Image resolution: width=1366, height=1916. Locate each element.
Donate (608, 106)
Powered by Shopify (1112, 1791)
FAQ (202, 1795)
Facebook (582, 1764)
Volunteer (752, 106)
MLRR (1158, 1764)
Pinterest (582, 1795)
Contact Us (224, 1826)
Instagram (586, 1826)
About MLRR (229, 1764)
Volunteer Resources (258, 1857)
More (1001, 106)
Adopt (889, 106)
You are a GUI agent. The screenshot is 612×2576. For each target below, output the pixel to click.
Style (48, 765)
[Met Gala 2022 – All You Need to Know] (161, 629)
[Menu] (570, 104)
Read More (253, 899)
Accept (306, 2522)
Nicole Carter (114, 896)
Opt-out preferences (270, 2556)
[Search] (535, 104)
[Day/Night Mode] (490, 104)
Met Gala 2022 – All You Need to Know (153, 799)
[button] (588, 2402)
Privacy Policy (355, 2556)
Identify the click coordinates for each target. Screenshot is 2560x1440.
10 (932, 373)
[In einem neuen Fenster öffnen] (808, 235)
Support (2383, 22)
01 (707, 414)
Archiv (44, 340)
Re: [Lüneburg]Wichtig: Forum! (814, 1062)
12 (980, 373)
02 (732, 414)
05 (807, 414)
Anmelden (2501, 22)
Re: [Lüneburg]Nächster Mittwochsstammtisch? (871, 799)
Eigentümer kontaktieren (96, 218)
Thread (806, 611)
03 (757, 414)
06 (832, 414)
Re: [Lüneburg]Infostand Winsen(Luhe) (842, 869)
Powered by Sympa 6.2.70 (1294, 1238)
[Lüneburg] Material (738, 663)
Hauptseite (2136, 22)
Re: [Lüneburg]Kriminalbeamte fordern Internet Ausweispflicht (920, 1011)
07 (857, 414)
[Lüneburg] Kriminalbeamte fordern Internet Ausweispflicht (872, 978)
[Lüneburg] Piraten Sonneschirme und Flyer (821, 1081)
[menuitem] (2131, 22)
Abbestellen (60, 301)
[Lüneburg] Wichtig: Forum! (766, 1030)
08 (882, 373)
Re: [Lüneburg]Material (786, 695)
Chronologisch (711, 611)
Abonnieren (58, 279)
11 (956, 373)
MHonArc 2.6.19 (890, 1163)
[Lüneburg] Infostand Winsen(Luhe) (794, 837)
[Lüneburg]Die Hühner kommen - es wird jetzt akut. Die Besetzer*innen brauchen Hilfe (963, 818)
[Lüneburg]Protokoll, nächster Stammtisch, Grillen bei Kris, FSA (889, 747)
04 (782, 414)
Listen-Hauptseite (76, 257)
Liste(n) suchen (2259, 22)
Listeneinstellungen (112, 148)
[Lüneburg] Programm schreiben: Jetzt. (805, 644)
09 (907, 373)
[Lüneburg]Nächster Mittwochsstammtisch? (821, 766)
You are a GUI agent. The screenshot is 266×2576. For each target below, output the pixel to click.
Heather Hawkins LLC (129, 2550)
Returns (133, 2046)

__________

Find the word "Winsen" in the listing and copy each line that contains it.

Re: [Lüneburg]Infostand Winsen(Luhe) (842, 869)
[Lüneburg] Infostand Winsen(Luhe) (794, 837)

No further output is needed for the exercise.